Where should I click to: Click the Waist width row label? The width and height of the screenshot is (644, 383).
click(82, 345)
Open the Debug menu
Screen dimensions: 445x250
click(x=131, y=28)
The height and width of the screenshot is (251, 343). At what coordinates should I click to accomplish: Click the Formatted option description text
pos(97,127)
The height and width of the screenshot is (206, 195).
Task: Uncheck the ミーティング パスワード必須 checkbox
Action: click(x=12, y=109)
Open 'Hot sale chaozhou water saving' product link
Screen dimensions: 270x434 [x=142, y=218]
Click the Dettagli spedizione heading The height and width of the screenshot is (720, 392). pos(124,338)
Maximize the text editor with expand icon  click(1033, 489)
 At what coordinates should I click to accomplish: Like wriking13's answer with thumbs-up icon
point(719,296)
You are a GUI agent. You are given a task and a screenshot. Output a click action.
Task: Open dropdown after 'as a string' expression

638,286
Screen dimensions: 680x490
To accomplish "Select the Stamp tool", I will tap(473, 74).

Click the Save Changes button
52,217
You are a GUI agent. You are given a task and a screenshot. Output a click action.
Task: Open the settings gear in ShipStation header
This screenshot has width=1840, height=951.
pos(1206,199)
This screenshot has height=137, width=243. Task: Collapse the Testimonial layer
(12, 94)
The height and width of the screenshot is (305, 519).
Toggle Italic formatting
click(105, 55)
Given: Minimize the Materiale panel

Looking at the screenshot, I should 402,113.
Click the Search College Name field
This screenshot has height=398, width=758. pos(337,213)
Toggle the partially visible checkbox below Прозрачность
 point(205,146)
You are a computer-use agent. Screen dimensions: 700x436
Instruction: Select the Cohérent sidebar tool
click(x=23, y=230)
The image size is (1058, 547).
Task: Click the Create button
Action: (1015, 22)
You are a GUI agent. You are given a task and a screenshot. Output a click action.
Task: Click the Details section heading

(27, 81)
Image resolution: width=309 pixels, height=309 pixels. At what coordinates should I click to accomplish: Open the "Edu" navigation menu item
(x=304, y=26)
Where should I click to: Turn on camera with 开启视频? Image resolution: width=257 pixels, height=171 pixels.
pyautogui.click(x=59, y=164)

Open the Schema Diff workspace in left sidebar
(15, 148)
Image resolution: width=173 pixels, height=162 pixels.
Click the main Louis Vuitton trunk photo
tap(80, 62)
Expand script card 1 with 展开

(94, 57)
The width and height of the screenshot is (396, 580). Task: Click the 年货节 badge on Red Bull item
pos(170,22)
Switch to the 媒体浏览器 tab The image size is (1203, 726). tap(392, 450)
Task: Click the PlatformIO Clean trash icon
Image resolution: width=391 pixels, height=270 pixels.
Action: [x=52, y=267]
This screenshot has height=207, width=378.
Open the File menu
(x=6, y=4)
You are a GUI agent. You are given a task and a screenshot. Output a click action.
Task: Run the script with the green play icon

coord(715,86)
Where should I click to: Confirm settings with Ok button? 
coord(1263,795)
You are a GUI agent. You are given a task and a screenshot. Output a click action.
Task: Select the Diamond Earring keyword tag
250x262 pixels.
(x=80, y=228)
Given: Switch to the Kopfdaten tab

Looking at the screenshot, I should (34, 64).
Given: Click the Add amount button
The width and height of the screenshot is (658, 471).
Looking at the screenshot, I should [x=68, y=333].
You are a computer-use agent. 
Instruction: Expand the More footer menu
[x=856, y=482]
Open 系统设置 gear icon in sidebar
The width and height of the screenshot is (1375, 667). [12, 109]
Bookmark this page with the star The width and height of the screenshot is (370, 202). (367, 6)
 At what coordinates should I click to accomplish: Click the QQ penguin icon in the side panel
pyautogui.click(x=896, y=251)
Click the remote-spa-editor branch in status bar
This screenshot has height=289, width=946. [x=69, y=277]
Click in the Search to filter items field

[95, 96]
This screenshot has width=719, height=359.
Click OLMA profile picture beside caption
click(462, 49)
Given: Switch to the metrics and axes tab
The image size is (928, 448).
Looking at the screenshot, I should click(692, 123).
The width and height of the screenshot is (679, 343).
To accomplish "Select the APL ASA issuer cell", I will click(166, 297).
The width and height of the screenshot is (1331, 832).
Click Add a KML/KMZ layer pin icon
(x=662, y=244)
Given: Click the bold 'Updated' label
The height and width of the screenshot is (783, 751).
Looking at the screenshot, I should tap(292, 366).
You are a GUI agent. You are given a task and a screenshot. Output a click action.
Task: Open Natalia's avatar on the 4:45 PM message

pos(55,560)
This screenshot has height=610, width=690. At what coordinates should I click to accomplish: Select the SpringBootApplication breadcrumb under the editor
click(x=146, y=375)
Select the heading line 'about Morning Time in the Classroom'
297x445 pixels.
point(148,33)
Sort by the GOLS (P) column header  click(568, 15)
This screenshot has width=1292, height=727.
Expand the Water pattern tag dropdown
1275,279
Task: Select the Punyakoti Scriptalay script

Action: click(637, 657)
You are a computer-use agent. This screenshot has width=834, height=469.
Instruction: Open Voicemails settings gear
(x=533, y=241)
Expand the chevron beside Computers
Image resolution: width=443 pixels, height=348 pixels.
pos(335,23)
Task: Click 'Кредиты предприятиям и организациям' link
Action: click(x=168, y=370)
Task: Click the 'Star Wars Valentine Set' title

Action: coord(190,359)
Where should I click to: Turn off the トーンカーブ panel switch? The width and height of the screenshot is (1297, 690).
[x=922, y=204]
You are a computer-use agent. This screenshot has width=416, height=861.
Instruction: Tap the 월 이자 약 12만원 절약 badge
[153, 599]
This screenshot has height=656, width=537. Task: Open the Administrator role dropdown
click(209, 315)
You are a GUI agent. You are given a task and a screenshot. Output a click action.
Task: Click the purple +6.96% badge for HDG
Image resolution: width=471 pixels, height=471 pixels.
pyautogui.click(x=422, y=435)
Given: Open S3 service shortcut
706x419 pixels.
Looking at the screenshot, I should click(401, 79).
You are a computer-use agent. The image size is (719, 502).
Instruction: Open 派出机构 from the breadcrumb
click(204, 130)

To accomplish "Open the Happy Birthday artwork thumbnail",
----------
* **Tarefa proposta**
Apresente todas as linhas das entradas acima como uma lista numerada, omitindo as linhas em branco.

* **Resposta ao problema**
1. Where should I click to: Click the Waist width row label? The width and height of the screenshot is (644, 383).
2. click(82, 345)
3. Open the Debug menu
4. Screen dimensions: 445x250
5. click(x=131, y=28)
6. The height and width of the screenshot is (251, 343). At what coordinates should I click to accomplish: Click the Formatted option description text
7. pos(97,127)
8. The height and width of the screenshot is (206, 195).
9. Task: Uncheck the ミーティング パスワード必須 checkbox
10. Action: click(x=12, y=109)
11. Open 'Hot sale chaozhou water saving' product link
12. Screen dimensions: 270x434 [x=142, y=218]
13. Click the Dettagli spedizione heading The height and width of the screenshot is (720, 392). pos(124,338)
14. Maximize the text editor with expand icon  click(1033, 489)
15.  At what coordinates should I click to accomplish: Like wriking13's answer with thumbs-up icon
16. point(719,296)
17. You are a GUI agent. You are given a task and a screenshot. Output a click action.
18. Task: Open dropdown after 'as a string' expression
19. 638,286
20. Screen dimensions: 680x490
21. To accomplish "Select the Stamp tool", I will tap(473, 74).
22. Click the Save Changes button
23. 52,217
24. You are a GUI agent. You are given a task and a screenshot. Output a click action.
25. Task: Open the settings gear in ShipStation header
26. This screenshot has width=1840, height=951.
27. pos(1206,199)
28. This screenshot has height=137, width=243. Task: Collapse the Testimonial layer
29. (12, 94)
30. The height and width of the screenshot is (305, 519).
31. Toggle Italic formatting
32. click(105, 55)
33. Given: Minimize the Materiale panel
34. Looking at the screenshot, I should 402,113.
35. Click the Search College Name field
36. This screenshot has height=398, width=758. pos(337,213)
37. Toggle the partially visible checkbox below Прозрачность
38.  point(205,146)
39. You are a computer-use agent. Screen dimensions: 700x436
40. Instruction: Select the Cohérent sidebar tool
41. click(x=23, y=230)
42. The image size is (1058, 547).
43. Task: Click the Create button
44. Action: (1015, 22)
45. You are a GUI agent. You are given a task and a screenshot. Output a click action.
46. Task: Click the Details section heading
47. (27, 81)
48. Image resolution: width=309 pixels, height=309 pixels. At what coordinates should I click to accomplish: Open the "Edu" navigation menu item
49. (x=304, y=26)
50. Where should I click to: Turn on camera with 开启视频? Image resolution: width=257 pixels, height=171 pixels.
51. pyautogui.click(x=59, y=164)
52. Open the Schema Diff workspace in left sidebar
53. (15, 148)
54. Image resolution: width=173 pixels, height=162 pixels.
55. Click the main Louis Vuitton trunk photo
56. tap(80, 62)
57. Expand script card 1 with 展开
58. (94, 57)
59. The width and height of the screenshot is (396, 580). Task: Click the 年货节 badge on Red Bull item
60. pos(170,22)
61. Switch to the 媒体浏览器 tab The image size is (1203, 726). tap(392, 450)
62. Task: Click the PlatformIO Clean trash icon
63. Image resolution: width=391 pixels, height=270 pixels.
64. Action: [x=52, y=267]
65. This screenshot has height=207, width=378.
66. Open the File menu
67. (x=6, y=4)
68. You are a GUI agent. You are given a task and a screenshot. Output a click action.
69. Task: Run the script with the green play icon
70. coord(715,86)
71. Where should I click to: Confirm settings with Ok button? 
72. coord(1263,795)
73. You are a GUI agent. You are given a task and a screenshot. Output a click action.
74. Task: Select the Diamond Earring keyword tag
75. 250x262 pixels.
76. (x=80, y=228)
77. Given: Switch to the Kopfdaten tab
78. Looking at the screenshot, I should (34, 64).
79. Given: Click the Add amount button
80. The width and height of the screenshot is (658, 471).
81. Looking at the screenshot, I should [x=68, y=333].
82. You are a computer-use agent. 
83. Instruction: Expand the More footer menu
84. [x=856, y=482]
85. Open 系统设置 gear icon in sidebar
86. The width and height of the screenshot is (1375, 667). [12, 109]
87. Bookmark this page with the star The width and height of the screenshot is (370, 202). (367, 6)
88.  At what coordinates should I click to accomplish: Click the QQ penguin icon in the side panel
89. pyautogui.click(x=896, y=251)
90. Click the remote-spa-editor branch in status bar
91. This screenshot has height=289, width=946. [x=69, y=277]
92. Click in the Search to filter items field
93. [95, 96]
94. This screenshot has width=719, height=359.
95. Click OLMA profile picture beside caption
96. click(462, 49)
97. Given: Switch to the metrics and axes tab
98. The image size is (928, 448).
99. Looking at the screenshot, I should click(692, 123).
100. The width and height of the screenshot is (679, 343).
101. To accomplish "Select the APL ASA issuer cell", I will click(166, 297).
102. The width and height of the screenshot is (1331, 832).
103. Click Add a KML/KMZ layer pin icon
104. (x=662, y=244)
105. Given: Click the bold 'Updated' label
106. The height and width of the screenshot is (783, 751).
107. Looking at the screenshot, I should tap(292, 366).
108. You are a GUI agent. You are given a task and a screenshot. Output a click action.
109. Task: Open Natalia's avatar on the 4:45 PM message
110. pos(55,560)
111. This screenshot has height=610, width=690. At what coordinates should I click to accomplish: Select the SpringBootApplication breadcrumb under the editor
112. click(x=146, y=375)
113. Select the heading line 'about Morning Time in the Classroom'
114. 297x445 pixels.
115. point(148,33)
116. Sort by the GOLS (P) column header  click(568, 15)
117. This screenshot has width=1292, height=727.
118. Expand the Water pattern tag dropdown
119. 1275,279
120. Task: Select the Punyakoti Scriptalay script
121. Action: click(637, 657)
122. You are a computer-use agent. This screenshot has width=834, height=469.
123. Instruction: Open Voicemails settings gear
124. (x=533, y=241)
125. Expand the chevron beside Computers
126. Image resolution: width=443 pixels, height=348 pixels.
127. pos(335,23)
128. Task: Click 'Кредиты предприятиям и организациям' link
129. Action: click(x=168, y=370)
130. Task: Click the 'Star Wars Valentine Set' title
131. Action: coord(190,359)
132. Where should I click to: Turn off the トーンカーブ panel switch? The width and height of the screenshot is (1297, 690).
133. [x=922, y=204]
134. You are a computer-use agent. This screenshot has width=416, height=861.
135. Instruction: Tap the 월 이자 약 12만원 절약 badge
136. [153, 599]
137. This screenshot has height=656, width=537. Task: Open the Administrator role dropdown
138. click(209, 315)
139. You are a GUI agent. You are given a task and a screenshot. Output a click action.
140. Task: Click the purple +6.96% badge for HDG
141. Image resolution: width=471 pixels, height=471 pixels.
142. pyautogui.click(x=422, y=435)
143. Given: Open S3 service shortcut
144. 706x419 pixels.
145. Looking at the screenshot, I should click(401, 79).
146. You are a computer-use agent. The image size is (719, 502).
147. Instruction: Open 派出机构 from the breadcrumb
148. click(204, 130)
149. To accomplish "Open the Happy Birthday artwork thumbnail",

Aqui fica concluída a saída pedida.